WHAT THE EXERCISE ASKS -
Using the entries that follow, collect the lines where the word "will" appears.

Stored records

______________________________

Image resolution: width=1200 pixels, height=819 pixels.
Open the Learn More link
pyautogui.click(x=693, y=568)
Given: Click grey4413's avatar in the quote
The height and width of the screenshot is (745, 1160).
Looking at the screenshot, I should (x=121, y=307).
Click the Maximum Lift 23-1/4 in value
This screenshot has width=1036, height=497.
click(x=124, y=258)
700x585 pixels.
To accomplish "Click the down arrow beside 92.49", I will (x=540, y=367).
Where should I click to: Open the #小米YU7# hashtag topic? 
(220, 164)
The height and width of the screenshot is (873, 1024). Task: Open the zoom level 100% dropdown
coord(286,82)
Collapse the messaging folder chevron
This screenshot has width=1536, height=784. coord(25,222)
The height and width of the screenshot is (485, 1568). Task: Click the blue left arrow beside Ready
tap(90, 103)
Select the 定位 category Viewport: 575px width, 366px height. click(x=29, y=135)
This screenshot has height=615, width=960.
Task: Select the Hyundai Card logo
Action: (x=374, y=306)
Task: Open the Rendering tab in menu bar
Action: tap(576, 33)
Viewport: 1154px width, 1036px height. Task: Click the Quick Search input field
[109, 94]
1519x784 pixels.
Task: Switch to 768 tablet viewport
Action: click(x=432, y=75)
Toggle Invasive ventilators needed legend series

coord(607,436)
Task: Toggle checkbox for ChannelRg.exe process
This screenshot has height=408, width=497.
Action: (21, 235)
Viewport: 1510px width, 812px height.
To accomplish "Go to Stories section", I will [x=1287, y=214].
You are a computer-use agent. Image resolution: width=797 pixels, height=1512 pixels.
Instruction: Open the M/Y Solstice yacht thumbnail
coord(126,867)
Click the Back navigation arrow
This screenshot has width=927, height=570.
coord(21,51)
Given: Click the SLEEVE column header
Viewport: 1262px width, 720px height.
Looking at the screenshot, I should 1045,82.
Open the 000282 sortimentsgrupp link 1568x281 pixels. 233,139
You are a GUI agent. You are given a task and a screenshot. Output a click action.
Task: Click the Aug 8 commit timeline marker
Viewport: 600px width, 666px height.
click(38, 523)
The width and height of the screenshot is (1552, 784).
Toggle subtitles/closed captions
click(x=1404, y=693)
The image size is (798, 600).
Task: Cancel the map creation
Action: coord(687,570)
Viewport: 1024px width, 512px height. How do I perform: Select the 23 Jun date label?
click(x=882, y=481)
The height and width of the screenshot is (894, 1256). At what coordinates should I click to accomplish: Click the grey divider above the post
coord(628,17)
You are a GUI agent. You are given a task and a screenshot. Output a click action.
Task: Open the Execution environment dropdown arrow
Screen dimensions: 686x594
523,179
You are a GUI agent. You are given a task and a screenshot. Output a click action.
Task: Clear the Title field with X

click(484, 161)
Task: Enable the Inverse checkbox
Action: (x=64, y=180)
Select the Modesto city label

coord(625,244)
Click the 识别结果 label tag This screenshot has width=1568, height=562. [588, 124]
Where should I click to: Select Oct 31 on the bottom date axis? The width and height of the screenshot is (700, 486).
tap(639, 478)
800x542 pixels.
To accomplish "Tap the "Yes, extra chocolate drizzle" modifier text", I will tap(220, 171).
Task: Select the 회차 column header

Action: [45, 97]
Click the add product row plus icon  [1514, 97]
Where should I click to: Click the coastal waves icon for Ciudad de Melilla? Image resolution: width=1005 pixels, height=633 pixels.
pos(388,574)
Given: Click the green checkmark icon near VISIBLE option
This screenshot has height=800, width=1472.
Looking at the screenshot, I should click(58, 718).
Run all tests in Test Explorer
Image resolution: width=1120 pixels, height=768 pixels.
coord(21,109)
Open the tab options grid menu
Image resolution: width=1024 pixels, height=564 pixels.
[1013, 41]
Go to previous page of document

______________________________

TASK RESPONSE -
To accomplish "Click the down arrow beside 92.49", I will (x=540, y=367).
To accomplish "Go to Stories section", I will [x=1287, y=214].
To accomplish "Tap the "Yes, extra chocolate drizzle" modifier text", I will tap(220, 171).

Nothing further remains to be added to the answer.